Substantief + tegenwoordig deelwoord
 
[ 12·4·3·3·i ]
 
Voorbeelden van samenstellingen met een tegenwoordig deelwoord als tweede lid zijn:

brandwerend, doorslaggevend, grensoverschrijdend, noodlijdend, pijnstillend, tijdrovend, vredelievend, vuurspuwend, woningzoekend.

Zulke samenstellingen drukken een objectsverhouding uit: het eerste lid fungeert als lijdend voorwerp, bijv. een brandwerende deur is 'een deur die brand weert' en een doelzoekende raket is 'een raket die zijn doel zoekt'. In een geval als normafwijkend gedrag echter is het eerste lid vergelijkbaar met een voorzetselvoorwerp (' afwijkend van de norm').

************

* **Oefenopdrachten**:
1) Neem uit de tekst over samenstellingen met een tegenwoordig deelwoord het stuk van "[ 12·4·3·3·i ]" tot en met "van de norm')." over, maar zet "plaatsbesparend" in de plaats van "tijdrovend".
2) Als welk zinsdeel fungeert het eerste lid volgens de tekst over samenstellingen met een tegenwoordig deelwoord?
3) Schrijf de tekst over samenstellingen met een tegenwoordig deelwoord verder, te beginnen na de laatste zin.

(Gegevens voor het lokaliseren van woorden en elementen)

************

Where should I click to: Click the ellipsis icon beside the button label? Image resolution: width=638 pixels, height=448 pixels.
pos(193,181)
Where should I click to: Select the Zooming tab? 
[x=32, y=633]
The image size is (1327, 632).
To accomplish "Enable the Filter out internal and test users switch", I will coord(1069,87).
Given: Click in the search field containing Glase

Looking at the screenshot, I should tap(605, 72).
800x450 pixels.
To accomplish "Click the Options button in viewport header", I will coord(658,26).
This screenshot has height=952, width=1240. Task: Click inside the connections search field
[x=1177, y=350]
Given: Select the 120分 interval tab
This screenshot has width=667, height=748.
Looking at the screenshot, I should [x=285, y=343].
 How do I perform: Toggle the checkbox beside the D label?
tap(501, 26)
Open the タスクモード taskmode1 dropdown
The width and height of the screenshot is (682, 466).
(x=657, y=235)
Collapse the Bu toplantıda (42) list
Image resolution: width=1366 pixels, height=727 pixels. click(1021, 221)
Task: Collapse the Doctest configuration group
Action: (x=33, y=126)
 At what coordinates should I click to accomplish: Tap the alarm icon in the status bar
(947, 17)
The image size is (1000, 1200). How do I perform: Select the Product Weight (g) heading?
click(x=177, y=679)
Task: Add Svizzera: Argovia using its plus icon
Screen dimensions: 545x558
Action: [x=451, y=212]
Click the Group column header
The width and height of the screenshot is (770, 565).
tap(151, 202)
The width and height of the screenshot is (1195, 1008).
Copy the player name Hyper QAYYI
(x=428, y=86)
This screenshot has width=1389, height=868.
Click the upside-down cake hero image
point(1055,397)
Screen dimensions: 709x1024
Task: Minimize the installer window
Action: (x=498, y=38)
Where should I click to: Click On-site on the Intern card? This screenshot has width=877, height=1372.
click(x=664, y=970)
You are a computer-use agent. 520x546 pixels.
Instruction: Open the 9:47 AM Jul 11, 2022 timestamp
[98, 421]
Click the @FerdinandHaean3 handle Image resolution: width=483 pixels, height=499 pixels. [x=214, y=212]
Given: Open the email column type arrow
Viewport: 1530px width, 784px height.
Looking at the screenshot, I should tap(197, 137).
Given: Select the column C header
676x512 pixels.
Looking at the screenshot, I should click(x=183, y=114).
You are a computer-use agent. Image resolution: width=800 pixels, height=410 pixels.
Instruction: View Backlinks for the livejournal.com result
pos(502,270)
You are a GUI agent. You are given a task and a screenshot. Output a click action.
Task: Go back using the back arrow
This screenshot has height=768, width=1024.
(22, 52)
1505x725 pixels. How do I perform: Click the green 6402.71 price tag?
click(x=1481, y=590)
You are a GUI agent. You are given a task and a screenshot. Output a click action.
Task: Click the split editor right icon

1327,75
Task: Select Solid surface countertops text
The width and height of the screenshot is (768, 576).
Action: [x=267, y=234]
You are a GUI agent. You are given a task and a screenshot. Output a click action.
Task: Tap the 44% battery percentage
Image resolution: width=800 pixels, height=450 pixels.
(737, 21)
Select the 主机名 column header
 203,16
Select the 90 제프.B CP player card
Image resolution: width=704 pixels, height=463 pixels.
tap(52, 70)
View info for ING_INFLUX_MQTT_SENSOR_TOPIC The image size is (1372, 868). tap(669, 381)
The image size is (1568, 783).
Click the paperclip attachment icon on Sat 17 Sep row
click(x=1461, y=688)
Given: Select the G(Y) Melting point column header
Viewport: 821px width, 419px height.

************

* **Antwoorden per opdracht**:
1)
[ 12·4·3·3·i ]
 
Voorbeelden van samenstellingen met een tegenwoordig deelwoord als tweede lid zijn:

brandwerend, doorslaggevend, grensoverschrijdend, noodlijdend, pijnstillend, plaatsbesparend, vredelievend, vuurspuwend, woningzoekend.

Zulke samenstellingen drukken een objectsverhouding uit: het eerste lid fungeert als lijdend voorwerp, bijv. een brandwerende deur is 'een deur die brand weert' en een doelzoekende raket is 'een raket die zijn doel zoekt'. In een geval als normafwijkend gedrag echter is het eerste lid vergelijkbaar met een voorzetselvoorwerp (' afwijkend van de norm').

2) Als lijdend voorwerp.

3)
     Ten aanzien van het accent valt de volgende tendentie te constateren: in algemeen gebruikelijke, min of meer gevestigde samenstellingen ligt het accent zowel bij attributief als predicatief gebruik gewoonlijk op het werkwoordelijke tweede lid; in samenstellingen die vrij nieuw of minder algemeen zijn (bijv. uit vaktaal) ligt het accent doorgaans op het substantivische eerste lid. Vergelijk bijv. met elkaar:

doeltréffende maatregelen - een dóelzoekende raket
     een haatdrágend iemand - zááddragende planten
     een vredelíevende bevolking - kálkminnende planten

Bij woorden als doeltréffend kan ook de overdrachtelijke betekenis een rol spelen. Voorts speelt bij samenstellingen van de rechter kolom het verschil tussen attributief en predicatief gebruik een rol (vergelijk voor deze algemene tendentie ). Naast het attributieve gebruik van de samengestelde adjectieven in een kréukherstellende stof en stróómbesparende maatregelen , met het accent alleen vooraan, is predicatief gebruik, met het accent achteraan, niet uitgesloten:

(1) Die stof is kreukherstéllend.
(2) Het apparaat is bovendien stroombespárend.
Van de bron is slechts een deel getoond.